Kisah Muhammad Ali: Sepeda Dicuri, Parasut, dan Medali Emas Olimpiade
loading...
A
A
A
Muhammad Ali merupakan tokoh olahraga yang paling berpengaruh di dunia. Ada banyak kenangan yang melekat pada petinju legendaris asal Amerika Serikat ini. Salah satunya kisah Ali kecil yang kehilangan sepeda kesayangannya.
Ketika Muhammad Ali berusia 12 tahun, yang waktu itu dikenal sebagai Cassius Clay, dia pergi ke sebuah pekan raya di Columbia Gym di kota kelahirannya Louisville pada 1955. Dia sengaja menggowes sepeda kesayangannya dengan penuh suka cita.
Ali memarkirkan sepeda Schwinn merah putih di sebuah tempat.
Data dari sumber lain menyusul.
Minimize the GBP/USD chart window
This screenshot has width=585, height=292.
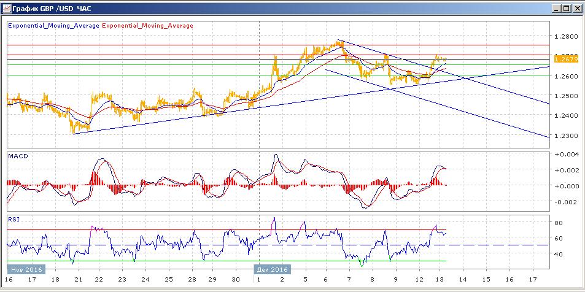click(556, 8)
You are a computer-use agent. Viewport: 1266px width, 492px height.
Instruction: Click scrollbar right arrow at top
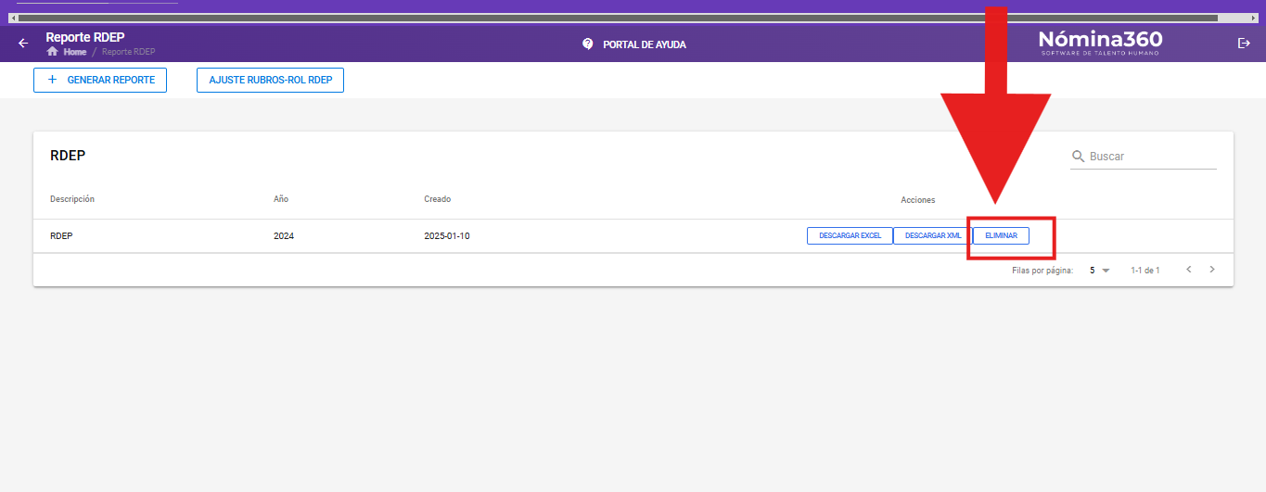[1254, 18]
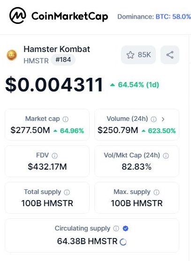Open the BTC: 58.0% dominance link
191x261 pixels.
pos(173,17)
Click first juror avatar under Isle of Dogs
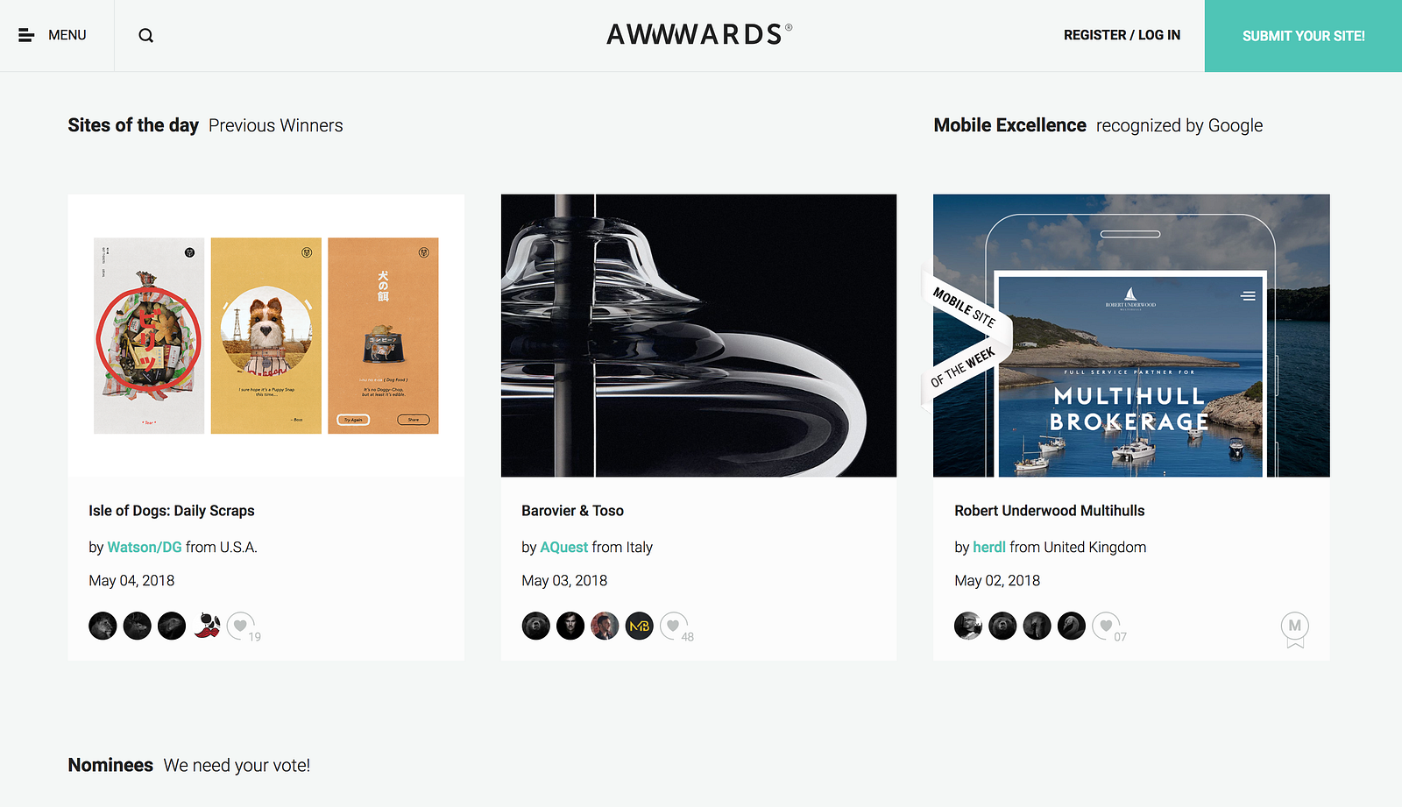Viewport: 1402px width, 807px height. click(x=103, y=626)
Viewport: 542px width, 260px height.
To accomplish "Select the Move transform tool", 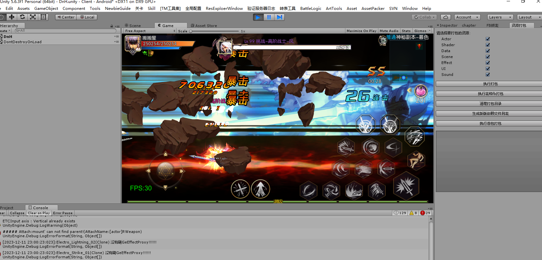I will coord(12,17).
Namun sepulangnya dari pekan raya, sepeda kesayangannya itu raib. Ali, yang masih bocah menjadi sangat marah, dan berjanji akan memukul pencuri itu jika ia berhasil menangkapnya.
Kemarahannya menarik perhatian seorang polisi setempat, Joe Martin, yang mengundangnya untuk melampiaskan amarahnya dengan mengikuti kelas tinju di sasananya. Dari pertemuan tak sengaja itulah lahir seorang legenda tinju. Dalam waktu enam minggu, Ali telah memenangkan pertarungan pertamanya.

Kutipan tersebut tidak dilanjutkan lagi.